Ranpo sniffled and shifted again, voice barely above a whisper. “You’re staying here, right?”
Fukuzawa glanced down at him. Ranpo wasn’t looking directly; his eyes were half-lidded, unfocused, a sure sign that the fever and exhaustion were finally winning. The question wasn’t about logistics. It was about safety.
“Yes,” Fukuzawa said simply.
Ranpo relaxed fully at that, tension draining from his shoulders. A small, satisfied hum escaped him—a sound Fukuzawa wouldn’t dare comment on. Within minutes, his breathing deepened into the rhythm of sleep, fever-flushed cheeks pressed into the couch cushion, hand still loosely gripping the edge of Fukuzawa’s sleeve.

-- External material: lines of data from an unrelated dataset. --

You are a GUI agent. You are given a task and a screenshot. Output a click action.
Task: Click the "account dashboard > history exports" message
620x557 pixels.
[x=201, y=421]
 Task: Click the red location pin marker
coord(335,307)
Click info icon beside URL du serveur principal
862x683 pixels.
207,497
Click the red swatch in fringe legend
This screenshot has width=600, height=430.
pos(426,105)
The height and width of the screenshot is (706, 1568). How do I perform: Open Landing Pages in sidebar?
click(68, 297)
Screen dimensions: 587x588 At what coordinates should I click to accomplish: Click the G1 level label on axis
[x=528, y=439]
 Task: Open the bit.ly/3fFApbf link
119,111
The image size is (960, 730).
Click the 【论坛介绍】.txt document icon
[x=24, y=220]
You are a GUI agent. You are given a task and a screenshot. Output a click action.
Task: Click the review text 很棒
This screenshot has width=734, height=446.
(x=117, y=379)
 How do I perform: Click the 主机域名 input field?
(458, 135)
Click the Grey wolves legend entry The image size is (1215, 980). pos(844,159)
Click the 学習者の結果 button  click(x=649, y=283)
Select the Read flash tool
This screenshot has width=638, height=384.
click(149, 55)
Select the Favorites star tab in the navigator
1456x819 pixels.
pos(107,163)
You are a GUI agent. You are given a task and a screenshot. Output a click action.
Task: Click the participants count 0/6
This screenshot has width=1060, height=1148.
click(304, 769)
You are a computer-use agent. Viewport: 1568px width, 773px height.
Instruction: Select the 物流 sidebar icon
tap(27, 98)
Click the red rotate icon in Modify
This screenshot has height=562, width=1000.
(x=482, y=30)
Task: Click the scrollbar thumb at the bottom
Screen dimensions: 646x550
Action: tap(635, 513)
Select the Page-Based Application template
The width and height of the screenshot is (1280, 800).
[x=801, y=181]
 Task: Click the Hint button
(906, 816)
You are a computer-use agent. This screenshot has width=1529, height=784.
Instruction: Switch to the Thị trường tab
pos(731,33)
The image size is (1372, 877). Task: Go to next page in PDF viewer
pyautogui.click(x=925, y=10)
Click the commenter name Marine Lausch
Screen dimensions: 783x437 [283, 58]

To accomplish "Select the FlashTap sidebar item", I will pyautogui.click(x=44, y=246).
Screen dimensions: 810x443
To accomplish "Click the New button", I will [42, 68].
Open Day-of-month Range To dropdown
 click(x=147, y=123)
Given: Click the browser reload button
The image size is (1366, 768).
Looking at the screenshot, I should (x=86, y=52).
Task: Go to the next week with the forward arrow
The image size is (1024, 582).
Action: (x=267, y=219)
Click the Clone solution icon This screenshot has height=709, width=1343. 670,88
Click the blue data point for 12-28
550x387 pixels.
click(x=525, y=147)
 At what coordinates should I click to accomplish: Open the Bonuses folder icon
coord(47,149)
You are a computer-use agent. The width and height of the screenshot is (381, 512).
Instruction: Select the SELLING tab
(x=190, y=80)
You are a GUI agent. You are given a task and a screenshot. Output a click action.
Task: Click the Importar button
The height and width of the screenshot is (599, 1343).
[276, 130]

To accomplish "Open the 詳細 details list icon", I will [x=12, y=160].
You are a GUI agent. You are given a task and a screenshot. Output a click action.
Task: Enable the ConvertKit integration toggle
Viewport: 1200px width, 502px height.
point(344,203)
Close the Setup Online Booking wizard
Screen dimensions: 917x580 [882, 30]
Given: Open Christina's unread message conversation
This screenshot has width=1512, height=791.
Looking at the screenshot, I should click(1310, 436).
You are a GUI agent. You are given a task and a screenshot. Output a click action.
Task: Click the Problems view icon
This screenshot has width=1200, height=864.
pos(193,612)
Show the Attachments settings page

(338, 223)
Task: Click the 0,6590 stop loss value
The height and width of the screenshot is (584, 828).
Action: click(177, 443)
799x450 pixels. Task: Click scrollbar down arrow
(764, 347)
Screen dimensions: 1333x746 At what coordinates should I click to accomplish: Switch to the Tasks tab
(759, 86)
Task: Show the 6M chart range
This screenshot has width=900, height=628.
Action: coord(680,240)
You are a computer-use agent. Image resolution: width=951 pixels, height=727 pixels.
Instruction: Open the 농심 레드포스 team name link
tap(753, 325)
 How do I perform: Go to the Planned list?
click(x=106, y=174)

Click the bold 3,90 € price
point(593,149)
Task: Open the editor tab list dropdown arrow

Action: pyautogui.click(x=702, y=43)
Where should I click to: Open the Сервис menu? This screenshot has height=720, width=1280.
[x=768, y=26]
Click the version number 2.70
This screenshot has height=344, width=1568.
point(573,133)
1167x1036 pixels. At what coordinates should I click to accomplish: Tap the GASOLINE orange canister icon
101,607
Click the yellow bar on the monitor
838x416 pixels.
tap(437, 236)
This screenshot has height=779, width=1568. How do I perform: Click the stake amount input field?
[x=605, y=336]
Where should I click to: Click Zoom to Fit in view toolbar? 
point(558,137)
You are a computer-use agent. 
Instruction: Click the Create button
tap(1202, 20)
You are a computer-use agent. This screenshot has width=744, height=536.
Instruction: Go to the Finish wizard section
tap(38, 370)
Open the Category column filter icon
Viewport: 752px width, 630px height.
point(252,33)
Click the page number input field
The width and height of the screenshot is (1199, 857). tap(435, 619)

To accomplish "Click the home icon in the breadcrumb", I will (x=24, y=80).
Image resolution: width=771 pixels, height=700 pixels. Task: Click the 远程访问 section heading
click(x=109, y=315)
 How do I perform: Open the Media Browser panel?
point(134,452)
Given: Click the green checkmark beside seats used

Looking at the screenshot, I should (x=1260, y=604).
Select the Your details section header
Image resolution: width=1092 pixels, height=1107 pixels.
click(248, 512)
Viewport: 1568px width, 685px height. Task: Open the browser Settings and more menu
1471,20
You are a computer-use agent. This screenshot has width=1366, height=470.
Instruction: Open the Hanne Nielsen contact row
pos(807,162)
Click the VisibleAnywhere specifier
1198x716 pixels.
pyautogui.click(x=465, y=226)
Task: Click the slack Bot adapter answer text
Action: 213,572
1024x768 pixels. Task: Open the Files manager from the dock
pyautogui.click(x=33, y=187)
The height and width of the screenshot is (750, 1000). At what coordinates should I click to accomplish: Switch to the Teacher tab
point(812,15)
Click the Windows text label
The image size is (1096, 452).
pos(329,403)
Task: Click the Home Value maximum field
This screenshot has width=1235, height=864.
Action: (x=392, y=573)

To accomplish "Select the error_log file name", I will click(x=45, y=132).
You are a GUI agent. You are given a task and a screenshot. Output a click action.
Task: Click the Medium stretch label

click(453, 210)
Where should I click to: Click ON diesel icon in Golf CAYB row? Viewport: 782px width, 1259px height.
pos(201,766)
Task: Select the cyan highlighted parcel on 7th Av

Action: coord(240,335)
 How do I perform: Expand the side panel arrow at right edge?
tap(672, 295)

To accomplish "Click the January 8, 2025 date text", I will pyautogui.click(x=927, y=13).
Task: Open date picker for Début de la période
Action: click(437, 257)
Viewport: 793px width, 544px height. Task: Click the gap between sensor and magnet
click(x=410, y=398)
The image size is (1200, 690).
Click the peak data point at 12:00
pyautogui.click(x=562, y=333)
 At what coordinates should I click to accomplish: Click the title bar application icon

Fukuzawa exhaled quietly. He reached out and brushed the damp hair off Ranpo’s forehead, checking the temperature again with practiced ease. Still warm, but stable. He’d keep watch; fevers had a way of creeping up unnoticed on summer nights.
As he sat back, papers abandoned, he found himself caught between exasperation and something gentler. Ranpo was infuriating when he was sick—dramatic, stubborn, impossible. And yet, watching him curled up and trusting like this, it was difficult to feel anything but quiet fondness.
Fukuzawa adjusted the damp cloth one last time. “Honestly,” he murmured to the sleeping boy, “you make everything complicated.”
Ranpo, deep in sleep, didn’t answer. But his fingers twitched lightly against Fukuzawa’s sleeve, as if even unconscious, he was reluctant to let go.